Session in Traffice Log table

weiyangs · ‎11-15-2023

Hi, does anyone know what does Sessions mean in traffic log table?

Found this explaination online:

"A session is a communication channel between two devices or applications across the network. Sessions allow FortiOS to inspect and act on a sequential group of packets in a session all at once instead of inspecting each packet individually."

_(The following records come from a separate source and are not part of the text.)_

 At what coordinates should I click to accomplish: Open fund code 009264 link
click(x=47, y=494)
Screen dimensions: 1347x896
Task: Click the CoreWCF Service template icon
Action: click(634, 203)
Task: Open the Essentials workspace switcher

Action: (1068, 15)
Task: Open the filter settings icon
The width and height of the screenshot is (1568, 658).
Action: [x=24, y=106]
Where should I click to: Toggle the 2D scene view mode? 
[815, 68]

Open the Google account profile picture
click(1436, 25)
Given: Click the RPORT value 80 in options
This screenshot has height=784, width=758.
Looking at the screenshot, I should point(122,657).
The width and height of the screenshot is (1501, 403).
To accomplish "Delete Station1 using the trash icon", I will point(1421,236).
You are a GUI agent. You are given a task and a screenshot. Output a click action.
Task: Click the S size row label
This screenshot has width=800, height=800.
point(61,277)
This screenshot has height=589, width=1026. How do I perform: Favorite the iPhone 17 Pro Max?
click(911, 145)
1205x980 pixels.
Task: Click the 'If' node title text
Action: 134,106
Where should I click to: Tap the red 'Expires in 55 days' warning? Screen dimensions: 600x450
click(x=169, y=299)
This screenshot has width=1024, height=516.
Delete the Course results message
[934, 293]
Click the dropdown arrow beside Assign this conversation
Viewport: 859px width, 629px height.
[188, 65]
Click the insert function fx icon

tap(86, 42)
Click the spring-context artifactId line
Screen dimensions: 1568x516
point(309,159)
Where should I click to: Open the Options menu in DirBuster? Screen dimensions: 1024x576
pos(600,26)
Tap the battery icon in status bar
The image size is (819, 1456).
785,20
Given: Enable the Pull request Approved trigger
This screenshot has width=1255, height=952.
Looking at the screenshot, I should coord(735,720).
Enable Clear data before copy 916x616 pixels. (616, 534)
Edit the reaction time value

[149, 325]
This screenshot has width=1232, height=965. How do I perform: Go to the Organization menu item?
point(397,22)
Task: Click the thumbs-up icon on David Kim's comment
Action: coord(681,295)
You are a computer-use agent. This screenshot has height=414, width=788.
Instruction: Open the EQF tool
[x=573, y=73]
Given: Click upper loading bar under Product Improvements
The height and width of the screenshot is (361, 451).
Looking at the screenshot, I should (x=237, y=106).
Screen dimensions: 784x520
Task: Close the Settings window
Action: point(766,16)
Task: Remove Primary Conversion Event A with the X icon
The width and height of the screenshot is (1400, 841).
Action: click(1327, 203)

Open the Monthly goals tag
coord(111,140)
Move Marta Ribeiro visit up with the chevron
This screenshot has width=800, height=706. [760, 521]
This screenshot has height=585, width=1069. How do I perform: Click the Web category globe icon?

But my boss doesn't accept this answer as it is not from a fortinet tech.

sessions

esalija · ‎11-15-2023

Hi @weiyangs

Please follow the doc for more details - https://docs.fortinet.com/document/fortigate/6.2.15/cookbook/562859/using-a-session-table

https://community.fortinet.com/t5/FortiGate/Technical-Tip-Understanding-the-meaning-of-Session-CPU/t...

Best regards,

Erlin

If you have found a solution, please like and accept it to make it easily accessible to others.

smayank · ‎11-16-2023

Hello

Whenever you browse or initiate connection packet goes to different stages.
>> Slow path - Packet get inspected in this stage and after check various things such as destination NAT firewall policy and routing
If these things match it creates session. Now if packet comes again it checks the 6 tuples with session table if it matches it direclty goes to fast path.
By this firewall don't have to do all the checkes again and again
For better understanding you can refer packet flow of fortigate.
Thanks & Reagrds
Mayank Sharma